Vice President Kamala Harris is on the glidepath to the nomination and she will not only be the first Democratic nominee from one of the country's bluest states, but the first Democratic nominee from any Western state.

According to FiveThirtyEight, most Democratic presidential nominees come from the East Coast—though this has a lot to do with how the country developed and how political power slowly coalesced in the West.

Harris’ California roots represents "the way the Democratic party has changed in the last 20-30 years to become a more diverse party,” Jason McDaniel, an associate professor of political science at San Francisco State University, told Hotline.

With Harris hailing from Oakland, California and touting her experience as district attorney of San Francisco and attorney general of California on the trail, the Golden State is likely to be getting increased attention for the rest of the campaign season—for better or worse.

“California is going to be a lightning rod for this campaign. Republicans have been using California as shorthand for all the liberal things they hate,” McDaniel said.

Republicans have used cities like San Francisco and Los Angeles in their example of how soft on crime Democrats are.

For example, last year, the RNC put out a 100% AI-generated ad that depicted the dystopian world we would come to live in should President Biden win reelection. The ad is filled with generated images of what appears to be San Francisco in various states of disrepair.

Should Harris continue to talk about California, it’s likely that she will talk about her upbringing in Oakland and her experience as a prosecutor, but not much else.

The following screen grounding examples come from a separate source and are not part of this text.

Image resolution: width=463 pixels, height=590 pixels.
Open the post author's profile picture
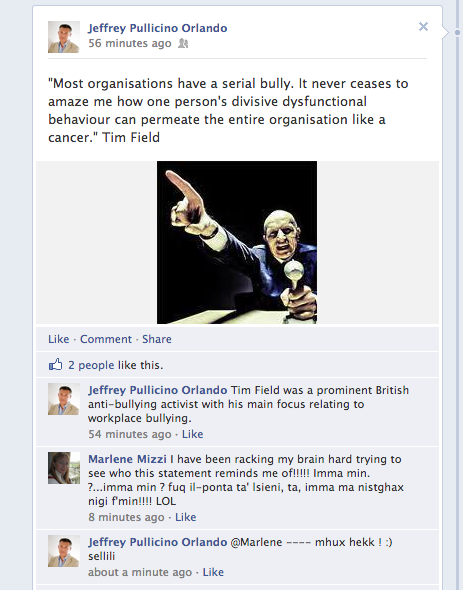pos(64,37)
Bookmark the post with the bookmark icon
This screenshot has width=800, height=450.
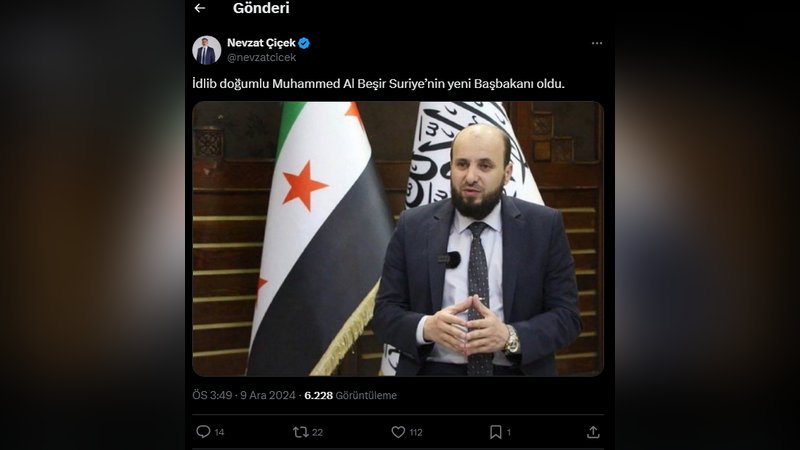pyautogui.click(x=495, y=432)
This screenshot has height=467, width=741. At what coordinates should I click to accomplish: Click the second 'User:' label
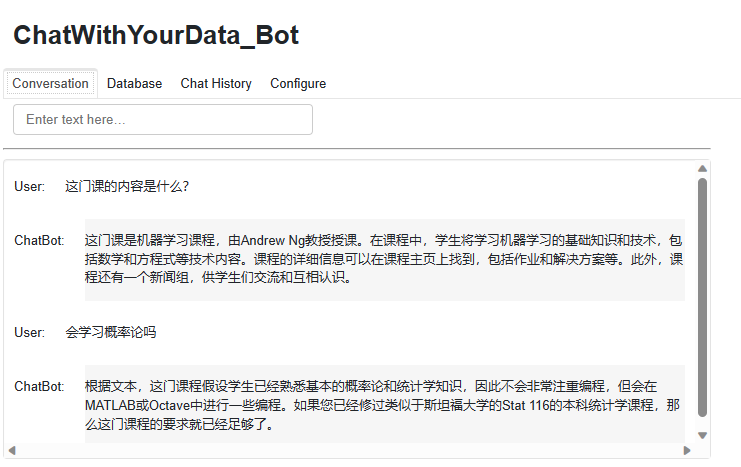tap(30, 332)
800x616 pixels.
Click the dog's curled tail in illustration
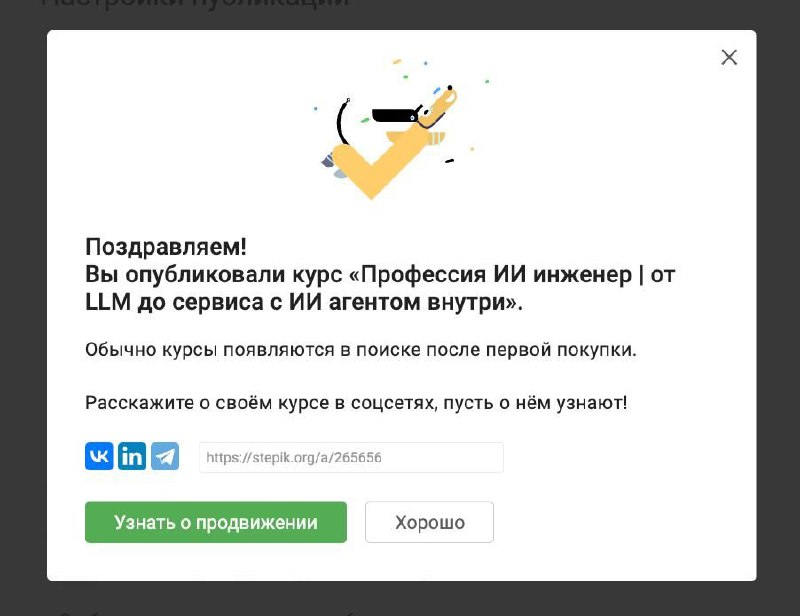pyautogui.click(x=343, y=121)
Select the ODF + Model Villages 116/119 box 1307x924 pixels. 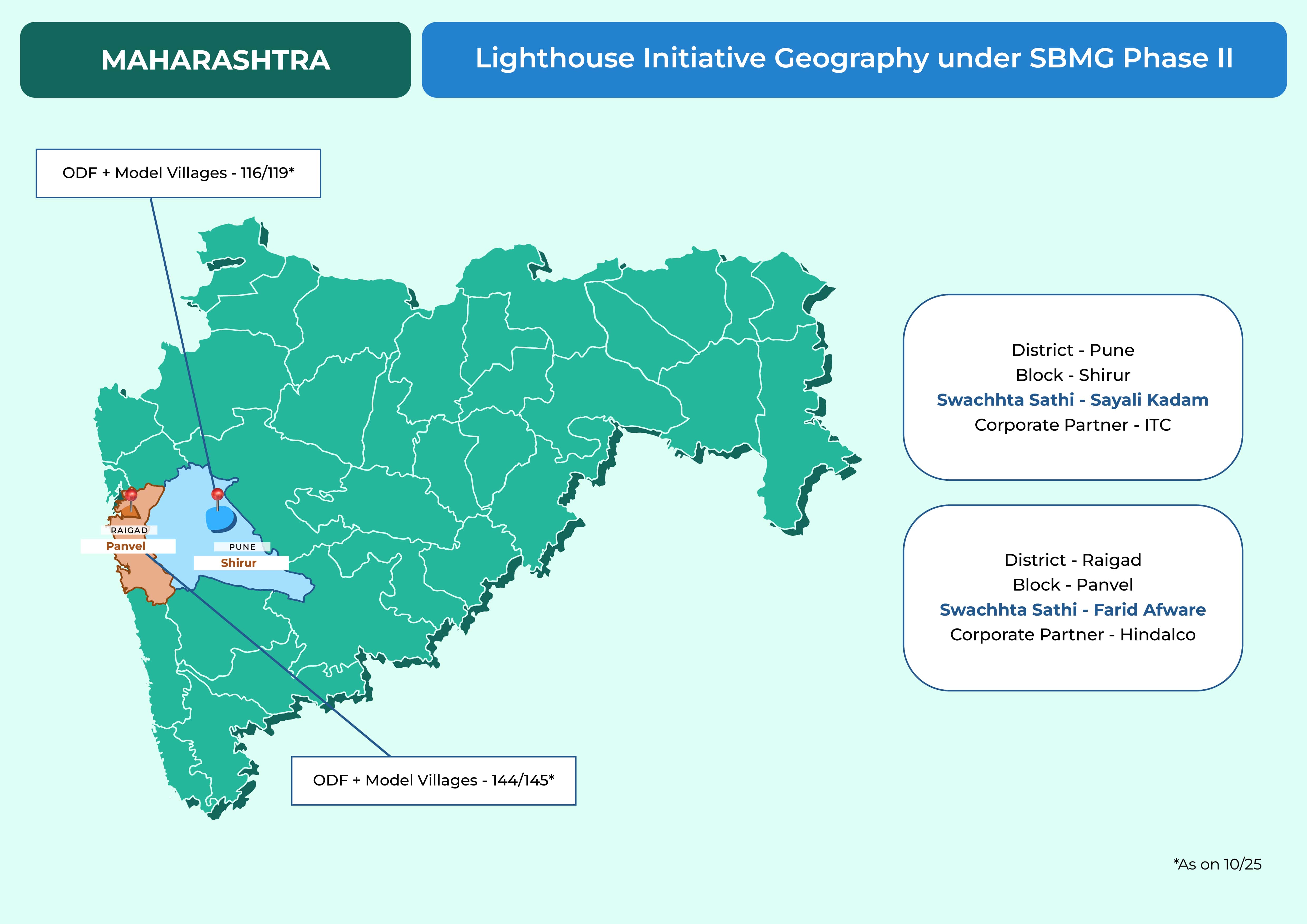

Her path to the presidency is going to run through the Sun Belt states of North Carolina, Georgia, Arizona, and Nevada, as well as the traditional battleground Blue Wall states of Michigan, Wisconsin, and Pennsylvania.

The last Californian to win the presidency was President Reagan in 1984. To win these swing-state voters, she’ll need to not be seen as a California liberal.

“I suspect that she’ll have to do some distancing from the state,” McDaniel said. “This isn’t Reagan, you can’t go to the ranch.”